Sim e modem potranno essere ritirati in uno dei punti vendita Tim aderenti presenti nel Nord Est o, in alternativa, qualora lo studente non risieda o non sia presente fisicamente sul territorio, si potrà richiedere la spedizione direttamente a casa tramite corriere. La richiesta di Sim e Modem dovrà avvenire tramite la piattaforma messa a disposizione dall’Università. La piattaforma consentirà a chi sceglierà il ritiro presso un punto vendita aderente di concordare anche giorno e orario del ritiro per evitare code o assembramenti – analogamente, per chi sceglierà la spedizione presso il proprio domicilio, potrà concordare l’appuntamento per la consegna tramite corriere.

L’attivazione della Sim dovrà avvenire sulla piattaforma universitaria preposta, che fungerà da punto di contatto con il Customer Service di TIM, sia in fase di attivazione, sia per successiva ed eventuale assistenza.

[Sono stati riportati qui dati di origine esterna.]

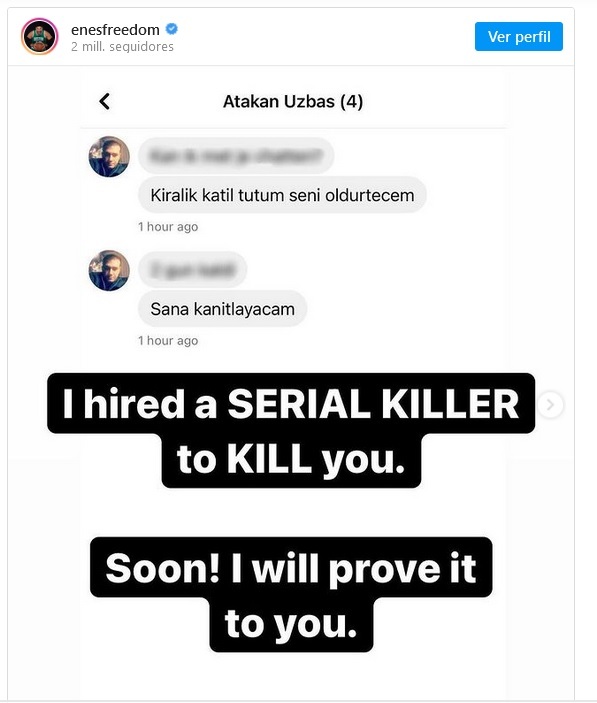The width and height of the screenshot is (597, 703).
Task: Click the back arrow in the chat header
Action: point(104,101)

La piattaforma, realizzata dall’Area Servizi Informatici e Telematici dell’Ateneo di Padova, ha l’obiettivo di semplificare il processo di acquisizione della Sim, garantendo il rispetto dei dati personali e la gestione della Sim ai fini didattici e di supporto al percorso formativo.

Non vogliamo rinunciare al patrimonio più importante dell’ateneo patavino: le nostre studentesse e i nostri studenti. Per questo motivo l’Università di Padova ha messo in campo un forte piano di aiuti e agevolazioni, con un impegno economico di 15 milioni di euro, per chi già frequenta i corsi e per le future matricole”  afferma Rosario Rizzuto, rettore dell’Università degli Studi di Padova. “L’accordo con TIM va in questa direzione: sostenere la didattica a distanza, che erogheremo in modalità blended, fornendo agli studenti la connessione gratuita a internet. La pandemia ha cambiato profondamente le nostre abitudini, chiamandoci a fornire risposte ad esigenze nuove. Così la didattica online rimarrà come strumento di supporto al ritorno in aula degli studenti del nostro Ateneo. Uno sforzo che ci ha visto erogare 150mila ore di lezioni online in media al giorno, e solo nella sessione estiva più di 100mila esami e duemila lauree.

Anche Federico Rigoni, Chief Revenue Officer di Tim, ribadisce l’impegno di Tim nel mondo della didattica a distanza e dell’abbattimento del divario digitale: “Sostenere la didattica a distanza e lo sviluppo delle competenze digitali, garantendo e rafforzando l’accesso alla rete e la digitalizzazione dei sistemi educativi, è essenziale per sostenere la fase di rilancio che ci attende e ridurre le disuguaglianze sociali. Con questa importante partnership TIM rafforza il proprio impegno a favore del mondo dell’istruzione attraverso collaborazioni sempre più strette con le scuole, gli atenei e i centri di ricerca, confermandoci un punto di riferimento per lo sviluppo e la trasformazione digitale del Paese.”

Ad un mese e mezzo dall’avvio dell’iniziativa, la piattaforma dedicata alla richiesta delle Sim/modem ha registrato 3.245 appuntamenti presso i punti vendita TIM nell’area del Nord Est e 816 richieste di consegna a domicilio al di fuori del Nord Est, con numeri destinati a crescere in vista dell’inizio delle lezioni.